Football operations office shares game plan for recycling

Author: Donnetta McClellan

Fb Sustainabaility 2

Joy McCausland, an office assistant in the Notre Dame football operations office, has a heart for the environment. So when a colleague’s daughter helped her see that plastic bottle tops could be recycled into park benches, McCausland wondered what other office waste, like K-Cups and dried-up Sharpie and dry erase markers, could be kept out of the landfill. NDWorks asked McCausland to share her findings, which could help other offices on campus with their sustainability efforts. 

Where did the idea come from to make the change from disposing of your K-Cups to recycling them?

We had been trying to locate a company that recycles K-Cups and then I received an email from Office Depot about how to obtain containers to recycle the K-Cups.

What program are you using to recycle the K-Cups?

We use Keurig K-Cycle. The Keurig K-Cycle K-Cup Pod Recycling Program is made possible by Notre Dame's strategic partnership with Office Depot. Through the University’s collective purchasing of Keurig K-Cup Pods, the K-Cycle program is available at no charge. 
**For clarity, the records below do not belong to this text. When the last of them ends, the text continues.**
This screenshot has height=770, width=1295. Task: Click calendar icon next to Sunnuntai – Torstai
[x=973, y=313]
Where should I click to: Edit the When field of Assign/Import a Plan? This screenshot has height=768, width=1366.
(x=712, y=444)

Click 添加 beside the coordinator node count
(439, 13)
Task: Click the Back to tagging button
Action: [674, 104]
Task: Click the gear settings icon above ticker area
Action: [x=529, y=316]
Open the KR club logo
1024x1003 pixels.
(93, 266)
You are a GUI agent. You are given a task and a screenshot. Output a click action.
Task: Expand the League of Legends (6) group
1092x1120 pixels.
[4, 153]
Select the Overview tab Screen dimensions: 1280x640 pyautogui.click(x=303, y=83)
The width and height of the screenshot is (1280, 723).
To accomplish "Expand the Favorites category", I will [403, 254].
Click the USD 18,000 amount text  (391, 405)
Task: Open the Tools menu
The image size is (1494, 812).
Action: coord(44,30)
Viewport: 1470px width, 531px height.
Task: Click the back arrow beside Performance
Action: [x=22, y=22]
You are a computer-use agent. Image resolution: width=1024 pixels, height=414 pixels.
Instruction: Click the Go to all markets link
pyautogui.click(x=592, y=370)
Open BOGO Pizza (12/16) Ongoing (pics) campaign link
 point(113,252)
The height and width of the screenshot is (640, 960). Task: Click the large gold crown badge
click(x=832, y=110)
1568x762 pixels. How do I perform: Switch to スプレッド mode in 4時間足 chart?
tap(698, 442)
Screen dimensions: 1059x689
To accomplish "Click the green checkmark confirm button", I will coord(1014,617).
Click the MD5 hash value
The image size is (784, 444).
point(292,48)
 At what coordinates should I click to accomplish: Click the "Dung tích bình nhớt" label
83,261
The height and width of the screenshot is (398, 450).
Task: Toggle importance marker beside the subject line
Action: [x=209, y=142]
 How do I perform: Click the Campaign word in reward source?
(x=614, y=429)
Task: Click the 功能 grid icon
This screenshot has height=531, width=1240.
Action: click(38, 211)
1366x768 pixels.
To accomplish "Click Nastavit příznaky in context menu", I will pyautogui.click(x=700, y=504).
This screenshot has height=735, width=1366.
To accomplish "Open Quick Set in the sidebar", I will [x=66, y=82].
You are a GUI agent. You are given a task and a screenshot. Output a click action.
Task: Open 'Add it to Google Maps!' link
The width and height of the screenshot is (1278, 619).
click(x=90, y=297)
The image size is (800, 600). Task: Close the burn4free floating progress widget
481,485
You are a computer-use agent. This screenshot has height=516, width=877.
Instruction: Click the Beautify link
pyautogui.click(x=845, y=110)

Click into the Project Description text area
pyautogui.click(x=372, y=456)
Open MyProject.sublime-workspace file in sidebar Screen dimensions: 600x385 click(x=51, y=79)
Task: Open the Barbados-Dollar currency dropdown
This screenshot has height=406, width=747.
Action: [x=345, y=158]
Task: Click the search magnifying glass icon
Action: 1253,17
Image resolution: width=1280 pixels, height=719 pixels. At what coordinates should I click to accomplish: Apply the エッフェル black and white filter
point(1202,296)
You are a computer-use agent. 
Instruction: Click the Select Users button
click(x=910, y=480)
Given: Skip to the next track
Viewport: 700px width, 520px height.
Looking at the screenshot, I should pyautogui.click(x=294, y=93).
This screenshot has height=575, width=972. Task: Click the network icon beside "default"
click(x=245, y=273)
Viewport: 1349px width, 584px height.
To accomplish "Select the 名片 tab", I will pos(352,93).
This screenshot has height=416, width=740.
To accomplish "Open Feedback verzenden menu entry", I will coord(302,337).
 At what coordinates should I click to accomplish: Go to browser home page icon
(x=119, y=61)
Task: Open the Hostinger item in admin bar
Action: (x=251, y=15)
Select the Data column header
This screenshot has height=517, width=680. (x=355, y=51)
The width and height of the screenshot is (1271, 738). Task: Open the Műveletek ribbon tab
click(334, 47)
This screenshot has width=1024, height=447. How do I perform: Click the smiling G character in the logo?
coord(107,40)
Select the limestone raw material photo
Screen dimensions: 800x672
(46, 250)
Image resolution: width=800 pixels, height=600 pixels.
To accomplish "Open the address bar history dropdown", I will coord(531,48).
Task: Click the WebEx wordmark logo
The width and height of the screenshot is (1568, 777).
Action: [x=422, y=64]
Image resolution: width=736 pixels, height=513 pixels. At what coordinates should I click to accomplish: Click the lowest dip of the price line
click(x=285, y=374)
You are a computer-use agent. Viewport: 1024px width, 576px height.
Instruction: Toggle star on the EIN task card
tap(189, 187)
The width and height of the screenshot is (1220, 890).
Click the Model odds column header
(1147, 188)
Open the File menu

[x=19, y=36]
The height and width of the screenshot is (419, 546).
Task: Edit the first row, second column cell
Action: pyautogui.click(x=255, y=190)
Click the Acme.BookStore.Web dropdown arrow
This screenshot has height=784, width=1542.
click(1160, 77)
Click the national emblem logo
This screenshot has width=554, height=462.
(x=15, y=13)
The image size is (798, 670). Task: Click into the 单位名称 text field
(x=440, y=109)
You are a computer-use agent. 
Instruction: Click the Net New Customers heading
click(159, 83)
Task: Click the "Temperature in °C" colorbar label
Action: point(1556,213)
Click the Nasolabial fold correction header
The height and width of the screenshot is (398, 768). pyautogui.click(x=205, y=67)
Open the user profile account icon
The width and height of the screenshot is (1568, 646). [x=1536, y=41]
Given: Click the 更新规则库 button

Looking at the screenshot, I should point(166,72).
Approximately how many K-Cups was your office throwing out in a day?

We were disposing of about 100 K-Cups a day. So far, we have filled three large recycling boxes which has resulted in 1,350 K-Cups diverted from the landfill, 63 pounds of coffee material converted to compost, and 21 pounds of material converted to recycled products

Where did you get the idea to recycle markers?
My supervisor Beth Raitz Rex, manager of football operations, mentioned a program she had heard of to recycle the markers, so we did some research and found a  company that fit our needs. We use Colorcycle by Crayola*. They accept markers, including dry erase markers, pens, and caps.

What sparked the move to expand the office’s recycling efforts?

Assistant Coach Mike Elston’s daughter was collecting plastic caps from water, soda, laundry bottles, etc. for her school; the caps were then made into a bench. The amount of bottle caps needed to make the bench is 350-400 pounds. That got me thinking of other items that we use daily that we could recycle to become more sustainable.

Were there any pleasant surprises? 

I was pleasantly surprised that my co-workers were excited that we had started these recycling programs in the office and they seem more than willing to participate. 

Any additional information or thoughts you would like to share?

Whenever possible, we purchase items that are made from recycled products such as copy paper and coffee cups. We had a filtered water bottle filler installed in our upstairs office area so that we can refill our water bottles instead of grabbing a new bottle each time. And we recycle our toner cartridges, which is a free program through Canon.

If anyone is interested in joining our efforts, contact the Office of Sustainability at green@nd.edu, or visit their website at green.nd.edu. 

What advice would you give anyone else wanting to make this or a similar change in their offices?

I would say embrace it with enthusiasm and make it as simple as possible for everyone to participate. I also try to put out information about what our efforts have accomplished such as when we return a box of K-cups we receive a certificate showing how much we have saved from the landfill and I believe that makes a difference when they can see that a small gesture can make a huge impact on our environment.

 

*Given the ever-evolving nature of the coronavirus in the US, the Crayola ColorCycle is currently paused.  Crayola will determine when to restart the program at a later date.